***** Data records *****
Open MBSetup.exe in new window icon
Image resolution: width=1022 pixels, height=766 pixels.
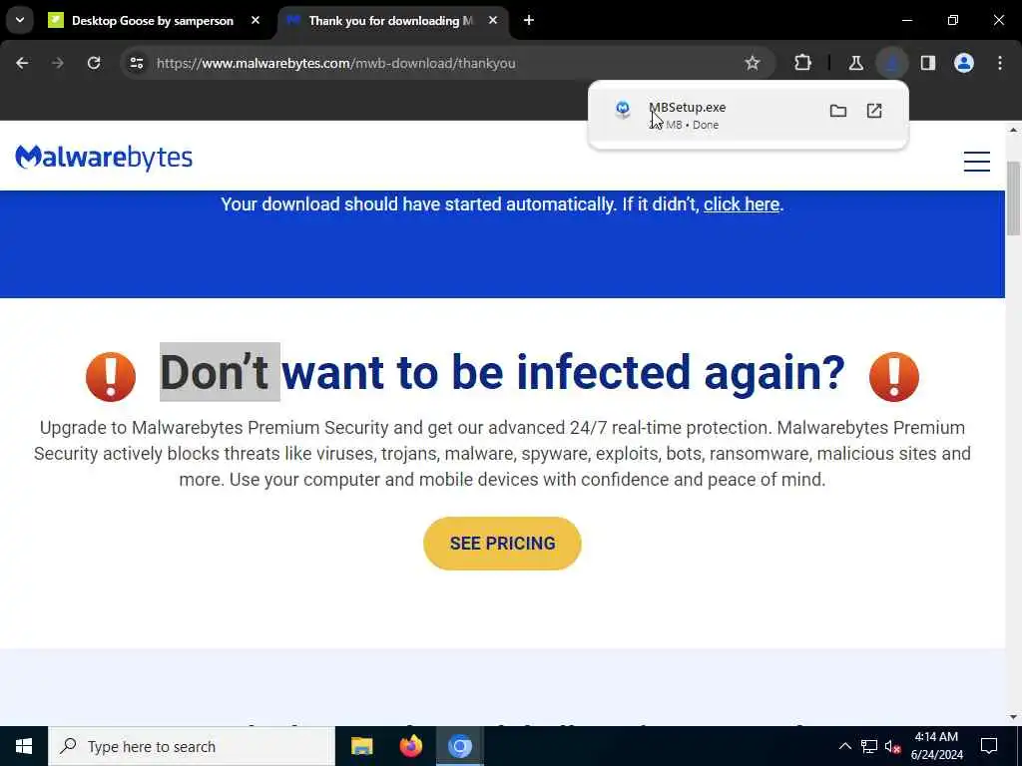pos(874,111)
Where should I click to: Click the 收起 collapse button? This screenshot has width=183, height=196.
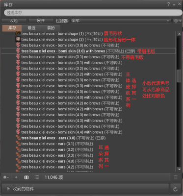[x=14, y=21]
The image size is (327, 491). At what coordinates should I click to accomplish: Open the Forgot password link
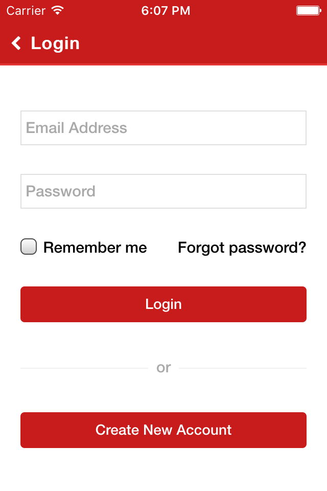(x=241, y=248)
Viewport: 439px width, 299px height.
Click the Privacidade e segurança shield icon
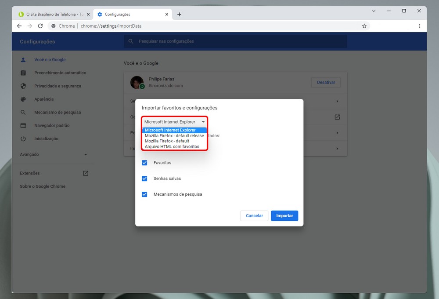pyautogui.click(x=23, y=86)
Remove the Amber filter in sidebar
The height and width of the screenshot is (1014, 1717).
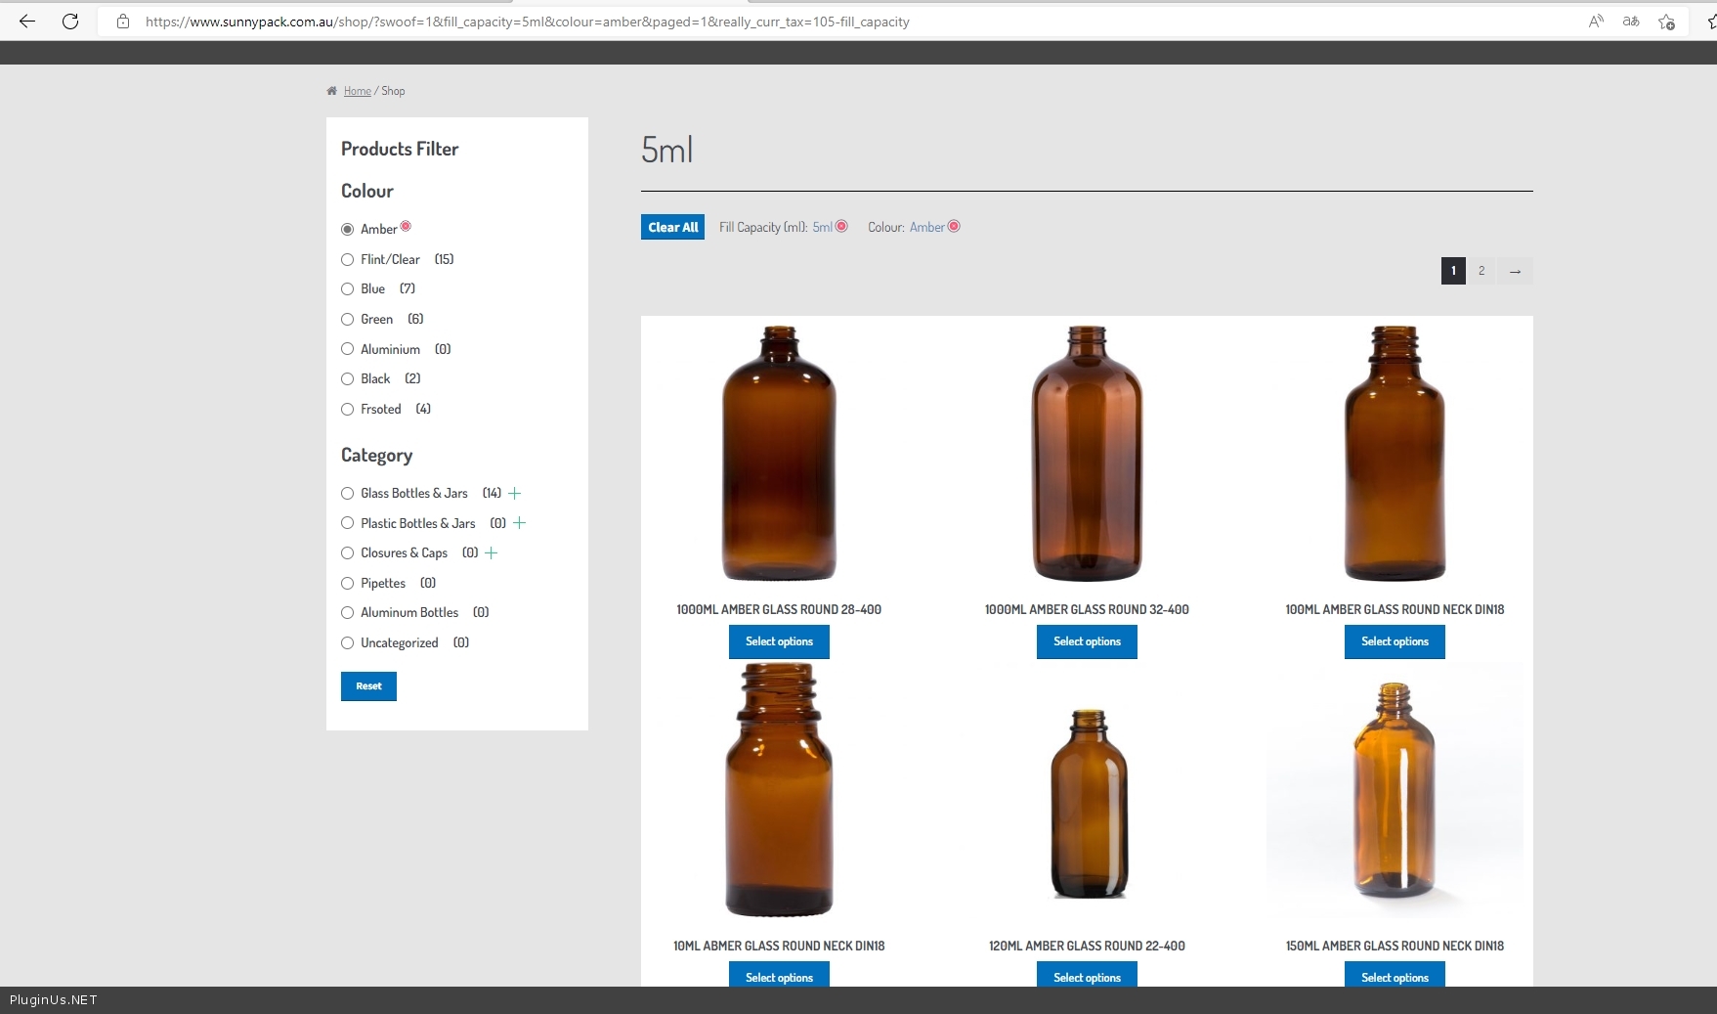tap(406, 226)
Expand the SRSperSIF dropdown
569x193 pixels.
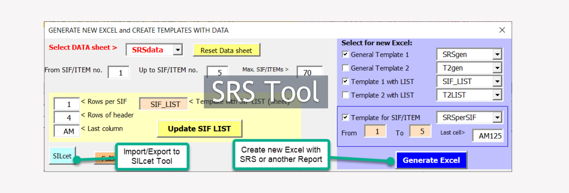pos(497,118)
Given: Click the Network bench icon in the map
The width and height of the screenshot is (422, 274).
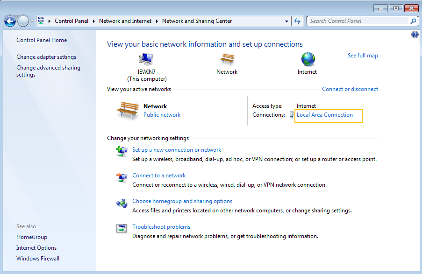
*****
_Required action_
In transcribing the listing, keep each word as it is and drop the pictures.

_Answer section_
Open MBSetup.exe in new window icon
Image resolution: width=1022 pixels, height=766 pixels.
pos(874,111)
Where should I click to: Click the 收起 collapse button? This screenshot has width=183, height=196.
[x=14, y=21]
The image size is (327, 491). At what coordinates should I click to accomplish: Open the Forgot password link
(x=241, y=248)
Viewport: 439px width, 299px height.
Click the Privacidade e segurança shield icon
pyautogui.click(x=23, y=86)
Remove the Amber filter in sidebar
The height and width of the screenshot is (1014, 1717).
tap(406, 226)
Expand the SRSperSIF dropdown
569x193 pixels.
pos(497,118)
Given: Click the Network bench icon in the map
The width and height of the screenshot is (422, 274).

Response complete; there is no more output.